I've had Chi's for 8yrs or so now and I wouldn't change them for the world!!!
Hope this helps you a little. X pickychi.


----------



## lgahr (Dec 16, 2008)

I think all dogs are individuals......I was worried how a chihuahua would fit in my household. I do NOT like a yappy barking little pest of a dog. My Lola simply never barks, she will whimper when I leave her alone in a room but she simply does not bark BUT let her 54 year old playmate come home from work and watch out. I think because he is boisertous and loud she is too. He talks to her---she talks back. They roll around on the floor and my sweet gentle friend sounds like a mini grizzly bear. As soon as he is quiet.....Lola is quiet.

As for children -- Lola met my grandson Wyatt for the first time and he had one rule DO NOT TRY TO PICK HER UP. Wyatt has been around animals all his life and he has a labrador at his house so he understood Lola is a "baby". Lola adored him. She followed him everywhere. He sat down she was sitting on him, next to him, behind him......any place close to him. He was her litter mate it seems. Wyatt laid down to watch TV and Lola laid right on top of him........they were a puppy pile. So, chihuahuas and kids seem to be made for each other IF they have constant supervision and a few basic rules. At least Wyatt and Lola seemed to have bonded in the very best way.

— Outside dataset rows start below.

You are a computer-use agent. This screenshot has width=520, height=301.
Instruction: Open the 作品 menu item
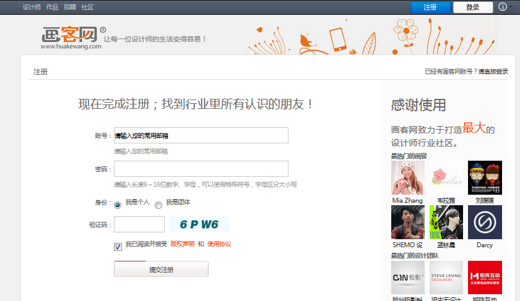(x=53, y=7)
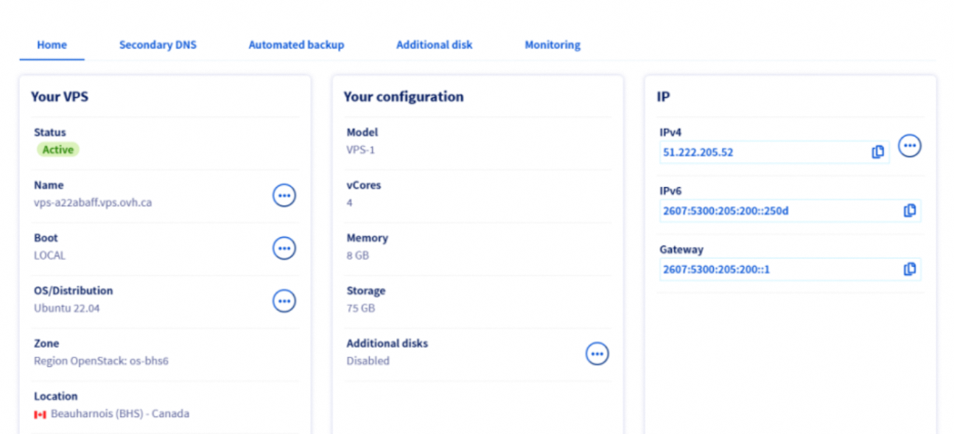Copy the IPv4 address to clipboard
This screenshot has height=434, width=954.
(877, 153)
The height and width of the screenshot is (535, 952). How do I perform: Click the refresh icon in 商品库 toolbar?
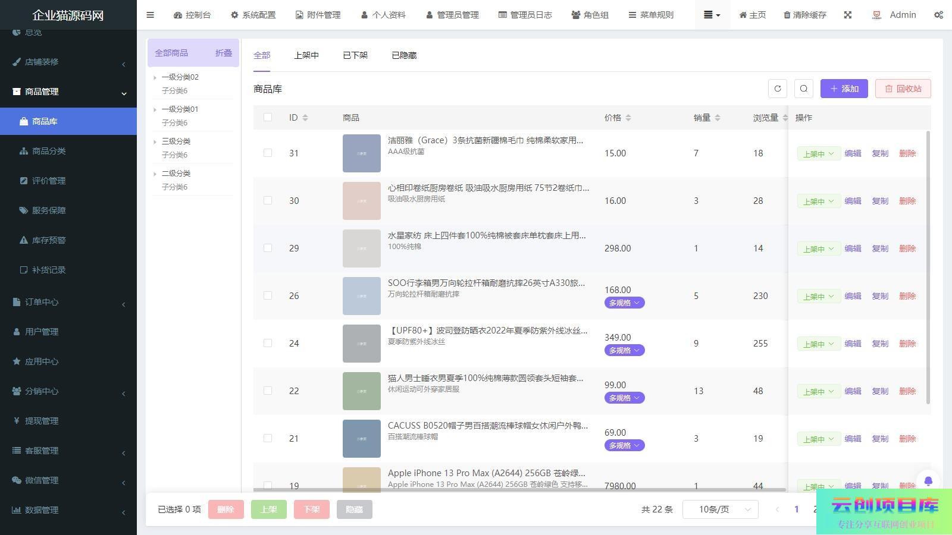(x=777, y=89)
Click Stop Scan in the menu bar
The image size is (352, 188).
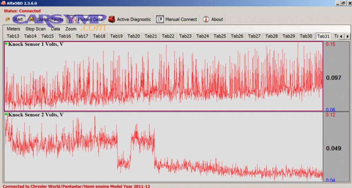[x=36, y=29]
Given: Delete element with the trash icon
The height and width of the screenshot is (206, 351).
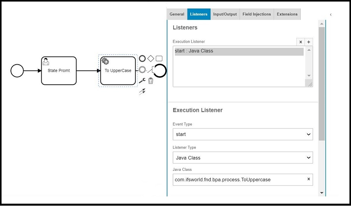Looking at the screenshot, I should (x=151, y=81).
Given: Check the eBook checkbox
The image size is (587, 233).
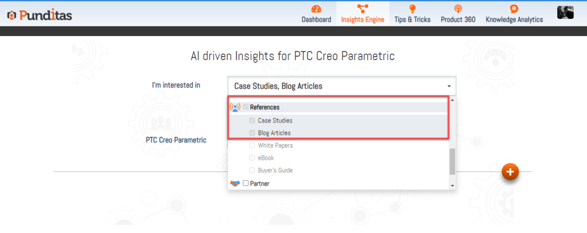Looking at the screenshot, I should pos(252,157).
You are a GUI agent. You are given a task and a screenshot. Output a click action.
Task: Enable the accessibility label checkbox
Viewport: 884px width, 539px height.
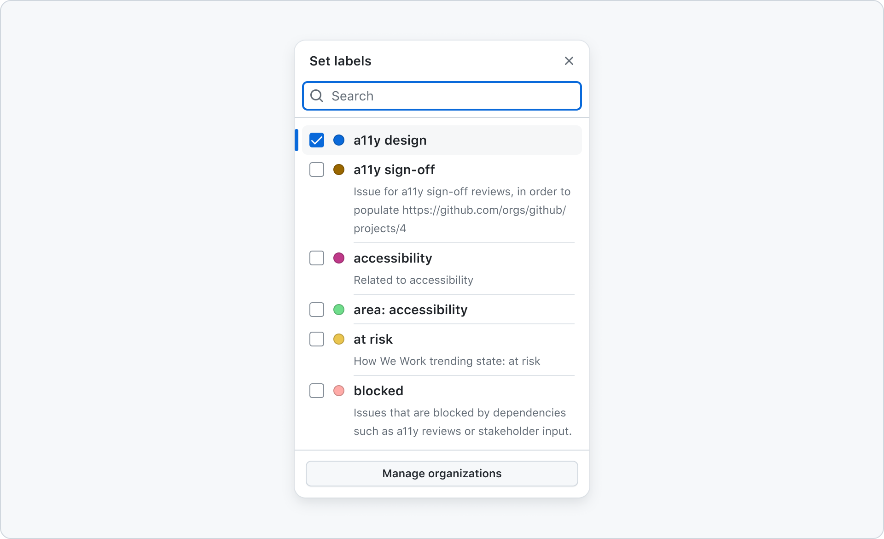pyautogui.click(x=317, y=258)
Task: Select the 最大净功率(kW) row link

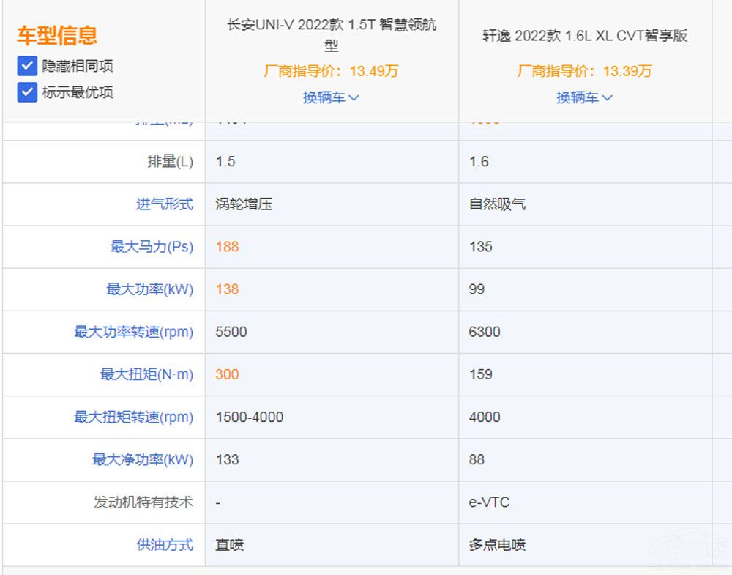Action: pos(141,459)
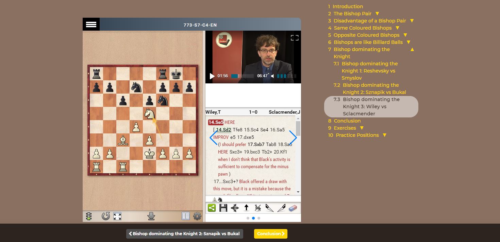Collapse section 7 Bishop dominating the Knight

[x=412, y=49]
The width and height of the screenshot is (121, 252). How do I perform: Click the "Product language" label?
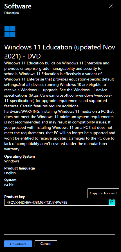[x=19, y=168]
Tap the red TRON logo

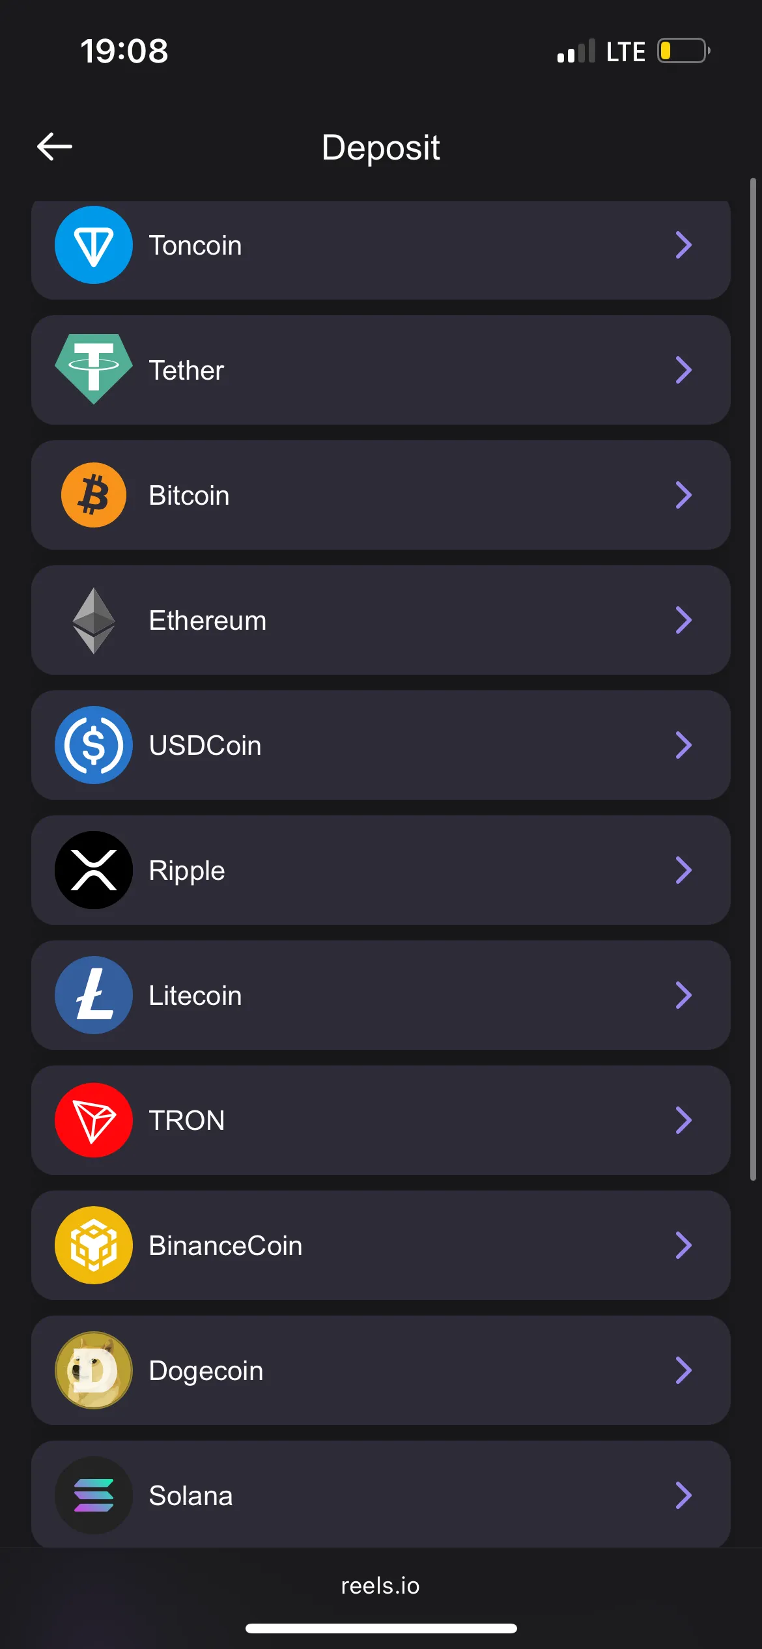pyautogui.click(x=94, y=1120)
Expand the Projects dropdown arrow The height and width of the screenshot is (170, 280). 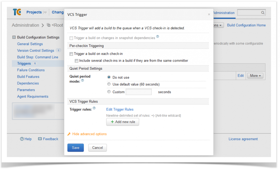click(x=45, y=12)
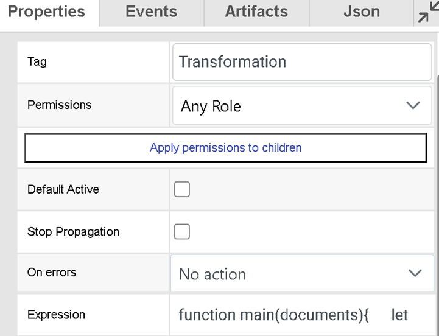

Hope you have a good experience and I hope your husband is calm and easy going -- that would help a lot!!!!


----------



## pinkglitterybunny (Jul 26, 2008)

good luck in getting your chi baby  seems like all your chi questions have been answered! I dont have kids only the furry type so im not sure about all that, 

Oooh I do hate it when people assume chis are yappy! too often when i say i have a chi, people go "what? one of those little yappy blummin things!?" drives me mad!! My little girl isnt, shes so quiet, but then our king charles cav barks all day long, so i guess it depends on the dog!!  

Hope we get to see pics of your chi when you get her, xx


----------



## SillySally (Jan 2, 2009)

Good Luck picking out your new baby. You got some really good info here and I just wanted to say that not all Chi's are barky. My Sally doesn't bark at all but I hear she is an exception to the rule. She also loves anyone and everybody. She loves other dogs too but not puppies that pull on her hair LOL!

To me it is very important to find a breeder that socializes her dogs and ofcourse the background be healthy, also to me it is important that the breeder only breeds and specializes in Chihuahuas only.


----------



## freedomchis (Jul 28, 2007)

hello and welcome
well you have had lots of great advice i have had chihuahuas for nearly 3 years we got our first one when our daughter was 2 and my son was 6 
i think if you teach the children and the chihuahua how to be around each other you will have no problems (i watch when my nieces or nephews come to my house as they arent around dogs at all) i wouldnt allow any other child pick up any of my chihuahuas others than my children!!
mine dont bark unless there is a strange noise or a strange voice 
my girls are far more busier than the boys my boys love cuddles and love nothing more than to sleep on the sofa with me but the girls love to be on the go playing and seeing what everyone else is up too!!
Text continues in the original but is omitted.